The price for a one-way economy-class flight from Moscow to Istanbul or Dubai shot up to as high as 561,730 rubles ($9,119) in the hours following Putin’s announcement, according to NPR. The tickets, however, have sold out for this week, as per a schedule from Aeroflot, Russia’s national airline.
Direct flights to other visa-free destinations, including Yerevan in Armenia and Almaty in Kazakhstan, are also either sold out for the next few days or their prices have soared.
Tickets for routes with stopovers, such as Moscow to Tbilisi, Georgia, were also sold out. One-way fares from Moscow to Turkey shot up to over 163,000 rubles ($2,648). In comparison, the price of a direct flight from Russia to Turkey was only a little over 22,000 rubles ($357), according to Google Flights data.
The spike in demand for flights out of Russia comes after Putin on Wednesday morning announced a “partial mobilization” of citizens for the war in Ukraine. The president said Russians with military experience could also be subject to conscription.

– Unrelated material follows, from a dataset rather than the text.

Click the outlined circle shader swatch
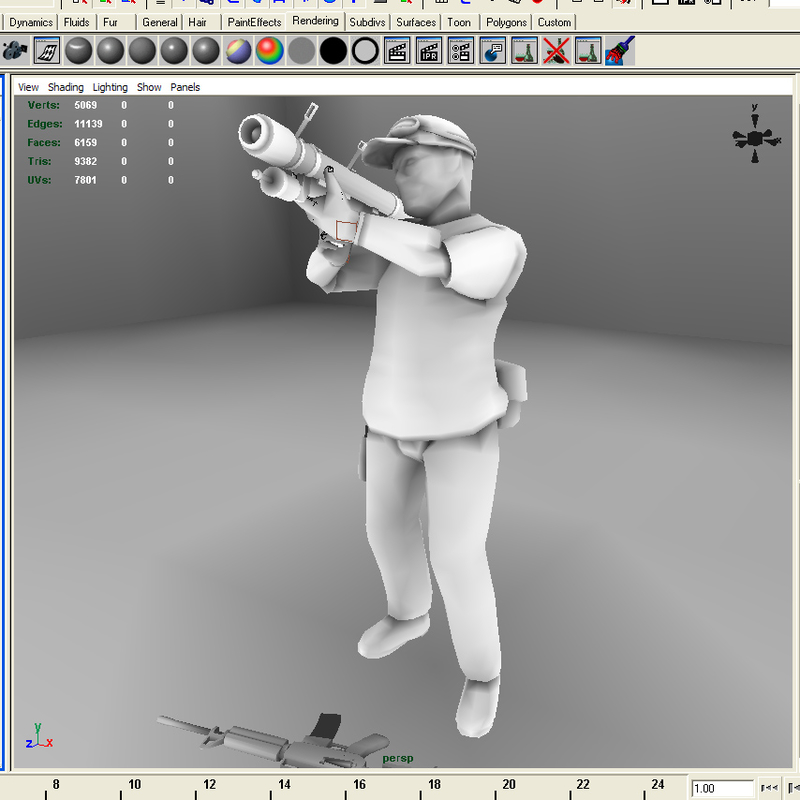This screenshot has height=800, width=800. click(365, 48)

“Today our Armed Forces are operating on the contact line that exceeds 1,000 kilometers, confronting not only neo-Nazi units, but in fact the entire war machine of the collective west,” Putin said in his speech, as transcripted by Mediazona.
“In this light, I consider it necessary to take the following decision which is fully appropriate considering the threats we face. Namely, in order to protect our homeland, its sovereignty and territorial integrity, and to ensure the security of our people and the people in the liberated territories, I believe it necessary to support the proposal of the Ministry of Defence and the General Staff to hold a partial mobilization in the Russian Federation.”

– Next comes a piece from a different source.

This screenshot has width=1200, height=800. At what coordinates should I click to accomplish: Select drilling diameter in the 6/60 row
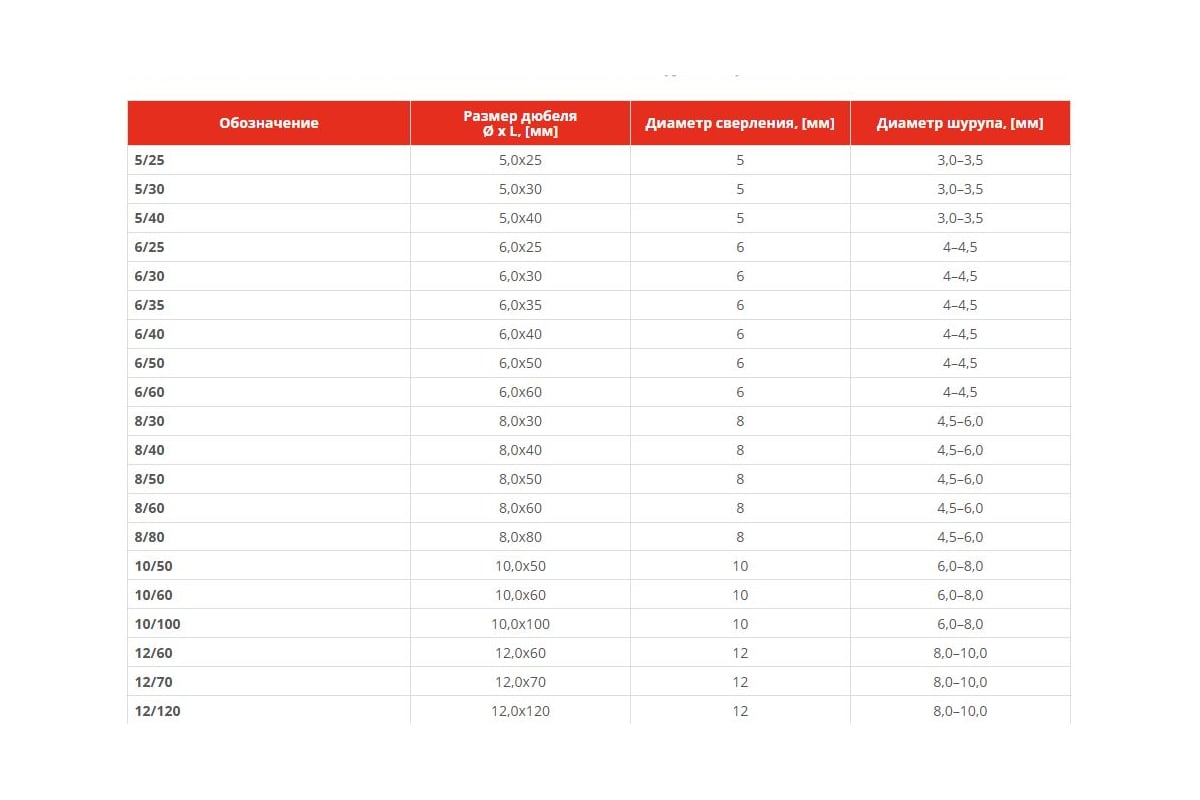pyautogui.click(x=740, y=392)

Russian Defense Minister Sergei Shoigu later added that Moscow would initially call up 300,000 reservists. He reiterated that only those with combat and service experience will be mobilized.
Almost immediately after the announcement, men across Russia — most of whom were reservists under the age of 35 — began receiving notices. Other men had their identity documents checked on the street and ordered to appear for a health check, as first reported by The Washington Post.